In any case, the leader of the dark seekers begins ramming into the glass, eventually forming a butterfly figure with the broken shards. Will then remembers his daughter saying “Look it’s a butterfly!” while playing with her hands when they were on their way to the helicopter. Then he looks down and sees a butterfly tattoo on the woman’s neck. I don’t know what the heck butterflies have to do with anything, but okay. A sign, a symbol of some kind.
Then Will draws blood from the woman (I think, it was hard to tell what happened, it may have been from the female specimen), hands it to her, and says it’s the cure and to escape through this random chute he opens. They disappear, he grabs a grenade, the seekers break through the glass, and everyone blows up except the woman and her son.
The woman and her son travel to mountains in Vermont and save the world with his cure. And that’s somehow is his legend…

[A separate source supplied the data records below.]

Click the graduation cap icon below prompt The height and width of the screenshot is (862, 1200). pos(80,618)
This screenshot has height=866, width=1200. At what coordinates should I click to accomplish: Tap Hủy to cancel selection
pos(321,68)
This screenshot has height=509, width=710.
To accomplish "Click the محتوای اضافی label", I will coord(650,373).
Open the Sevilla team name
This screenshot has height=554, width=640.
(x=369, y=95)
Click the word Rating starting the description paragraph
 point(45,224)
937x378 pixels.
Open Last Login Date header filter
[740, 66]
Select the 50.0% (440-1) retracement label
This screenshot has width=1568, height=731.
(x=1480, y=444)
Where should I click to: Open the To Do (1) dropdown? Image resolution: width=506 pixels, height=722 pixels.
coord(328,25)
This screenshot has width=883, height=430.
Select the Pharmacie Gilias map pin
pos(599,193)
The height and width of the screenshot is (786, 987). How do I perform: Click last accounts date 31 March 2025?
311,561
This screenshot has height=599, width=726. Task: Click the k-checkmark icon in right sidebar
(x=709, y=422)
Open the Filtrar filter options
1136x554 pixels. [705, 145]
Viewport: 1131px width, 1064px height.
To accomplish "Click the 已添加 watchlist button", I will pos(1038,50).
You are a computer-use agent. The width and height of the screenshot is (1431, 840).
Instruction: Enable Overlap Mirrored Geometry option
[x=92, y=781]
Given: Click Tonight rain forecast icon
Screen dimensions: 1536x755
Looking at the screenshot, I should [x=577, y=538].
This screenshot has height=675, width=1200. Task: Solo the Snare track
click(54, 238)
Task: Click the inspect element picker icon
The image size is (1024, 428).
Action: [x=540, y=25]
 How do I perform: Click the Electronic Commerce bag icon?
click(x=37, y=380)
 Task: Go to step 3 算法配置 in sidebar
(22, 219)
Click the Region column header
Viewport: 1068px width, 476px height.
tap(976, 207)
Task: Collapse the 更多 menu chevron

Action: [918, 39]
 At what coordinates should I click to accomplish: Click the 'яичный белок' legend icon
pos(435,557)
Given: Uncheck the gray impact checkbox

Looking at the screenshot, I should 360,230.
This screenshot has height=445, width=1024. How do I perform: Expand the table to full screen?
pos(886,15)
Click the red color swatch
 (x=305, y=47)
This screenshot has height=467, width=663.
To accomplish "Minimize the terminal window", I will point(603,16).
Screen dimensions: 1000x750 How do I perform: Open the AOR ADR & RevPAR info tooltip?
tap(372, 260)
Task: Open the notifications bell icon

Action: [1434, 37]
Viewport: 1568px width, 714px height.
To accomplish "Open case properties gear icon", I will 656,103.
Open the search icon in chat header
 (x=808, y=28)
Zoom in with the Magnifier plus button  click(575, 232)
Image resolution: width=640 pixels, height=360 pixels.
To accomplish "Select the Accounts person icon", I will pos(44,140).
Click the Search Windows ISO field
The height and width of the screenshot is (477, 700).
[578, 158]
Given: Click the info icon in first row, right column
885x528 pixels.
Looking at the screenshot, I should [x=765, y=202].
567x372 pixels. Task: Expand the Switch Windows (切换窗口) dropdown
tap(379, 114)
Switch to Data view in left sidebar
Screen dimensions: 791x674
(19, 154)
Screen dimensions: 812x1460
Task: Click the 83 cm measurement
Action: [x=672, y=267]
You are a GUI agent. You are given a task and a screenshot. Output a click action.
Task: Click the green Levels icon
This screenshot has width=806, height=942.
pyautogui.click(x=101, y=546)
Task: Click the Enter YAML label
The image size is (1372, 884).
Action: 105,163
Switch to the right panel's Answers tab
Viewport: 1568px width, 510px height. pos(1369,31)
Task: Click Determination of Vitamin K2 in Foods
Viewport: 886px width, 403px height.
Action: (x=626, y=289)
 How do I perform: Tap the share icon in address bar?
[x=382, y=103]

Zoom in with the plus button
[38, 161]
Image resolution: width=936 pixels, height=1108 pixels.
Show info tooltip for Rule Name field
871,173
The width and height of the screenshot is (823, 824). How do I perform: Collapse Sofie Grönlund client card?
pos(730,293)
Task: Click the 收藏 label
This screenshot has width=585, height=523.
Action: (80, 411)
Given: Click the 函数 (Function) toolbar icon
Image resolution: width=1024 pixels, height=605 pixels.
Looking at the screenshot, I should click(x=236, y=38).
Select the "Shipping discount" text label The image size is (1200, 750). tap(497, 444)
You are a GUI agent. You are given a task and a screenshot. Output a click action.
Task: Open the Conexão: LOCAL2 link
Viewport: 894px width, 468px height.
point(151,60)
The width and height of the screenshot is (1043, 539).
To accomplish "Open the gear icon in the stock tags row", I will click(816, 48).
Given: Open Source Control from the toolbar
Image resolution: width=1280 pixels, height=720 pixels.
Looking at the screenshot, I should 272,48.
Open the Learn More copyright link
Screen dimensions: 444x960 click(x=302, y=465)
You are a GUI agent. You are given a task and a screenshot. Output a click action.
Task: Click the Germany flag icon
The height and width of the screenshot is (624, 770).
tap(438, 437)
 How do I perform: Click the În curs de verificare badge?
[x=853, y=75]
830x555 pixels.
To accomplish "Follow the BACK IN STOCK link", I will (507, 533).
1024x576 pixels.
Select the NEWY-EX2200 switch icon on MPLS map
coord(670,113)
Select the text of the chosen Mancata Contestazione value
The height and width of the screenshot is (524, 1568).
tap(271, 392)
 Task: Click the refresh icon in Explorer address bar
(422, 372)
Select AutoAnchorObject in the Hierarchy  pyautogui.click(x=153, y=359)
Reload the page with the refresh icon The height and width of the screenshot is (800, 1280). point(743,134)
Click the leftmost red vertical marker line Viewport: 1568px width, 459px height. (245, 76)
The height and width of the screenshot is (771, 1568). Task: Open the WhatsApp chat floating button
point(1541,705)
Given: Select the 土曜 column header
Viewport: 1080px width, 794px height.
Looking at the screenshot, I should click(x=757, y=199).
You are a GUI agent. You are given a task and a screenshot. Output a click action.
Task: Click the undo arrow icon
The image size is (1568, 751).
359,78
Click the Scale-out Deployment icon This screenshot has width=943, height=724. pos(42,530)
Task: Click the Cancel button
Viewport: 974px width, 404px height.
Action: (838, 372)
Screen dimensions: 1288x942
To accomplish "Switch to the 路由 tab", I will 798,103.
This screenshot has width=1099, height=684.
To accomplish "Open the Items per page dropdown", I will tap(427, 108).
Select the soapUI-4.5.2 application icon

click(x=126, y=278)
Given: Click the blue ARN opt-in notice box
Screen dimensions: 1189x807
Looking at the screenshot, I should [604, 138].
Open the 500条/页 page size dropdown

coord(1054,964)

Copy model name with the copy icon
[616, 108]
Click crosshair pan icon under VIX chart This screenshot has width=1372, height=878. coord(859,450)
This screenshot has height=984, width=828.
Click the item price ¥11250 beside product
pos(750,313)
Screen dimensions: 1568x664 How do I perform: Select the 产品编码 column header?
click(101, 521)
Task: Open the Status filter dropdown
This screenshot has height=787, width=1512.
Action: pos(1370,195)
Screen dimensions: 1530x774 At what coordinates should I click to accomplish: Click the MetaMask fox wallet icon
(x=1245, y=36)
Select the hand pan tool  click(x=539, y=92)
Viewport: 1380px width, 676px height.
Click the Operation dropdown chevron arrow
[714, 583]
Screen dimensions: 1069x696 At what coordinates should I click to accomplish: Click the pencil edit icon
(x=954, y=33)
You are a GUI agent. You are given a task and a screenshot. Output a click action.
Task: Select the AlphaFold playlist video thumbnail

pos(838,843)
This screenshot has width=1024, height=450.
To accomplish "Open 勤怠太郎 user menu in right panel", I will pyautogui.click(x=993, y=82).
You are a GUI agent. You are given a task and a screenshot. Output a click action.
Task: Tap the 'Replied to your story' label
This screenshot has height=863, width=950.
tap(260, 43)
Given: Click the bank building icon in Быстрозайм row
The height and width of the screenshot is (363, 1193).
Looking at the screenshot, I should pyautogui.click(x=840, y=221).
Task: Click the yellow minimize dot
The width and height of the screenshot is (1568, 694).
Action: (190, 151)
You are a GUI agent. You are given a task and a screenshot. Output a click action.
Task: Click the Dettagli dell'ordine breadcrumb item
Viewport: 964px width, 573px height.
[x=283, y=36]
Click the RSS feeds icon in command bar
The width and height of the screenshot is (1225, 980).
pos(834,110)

So there you have it. In a nutshell, you have mindless vampires that are a result of a cure for cancer, who cannot come out during the day (although infected animals — with the exception of dogs — can), and are sentient although Will refuses to acknowledge it after becoming victim to a number of traps set up in the same fashion as the ones he used to capture human specimens for his experiments in an attempt to cure or reverse the effects of the mutated virus that brought mankind to the brink of extinction. Cliche? Yes. Plot holes abound? Yes. Good movie choice? No. Well-produced piece of garbage, providing minimal entertainment? You got it.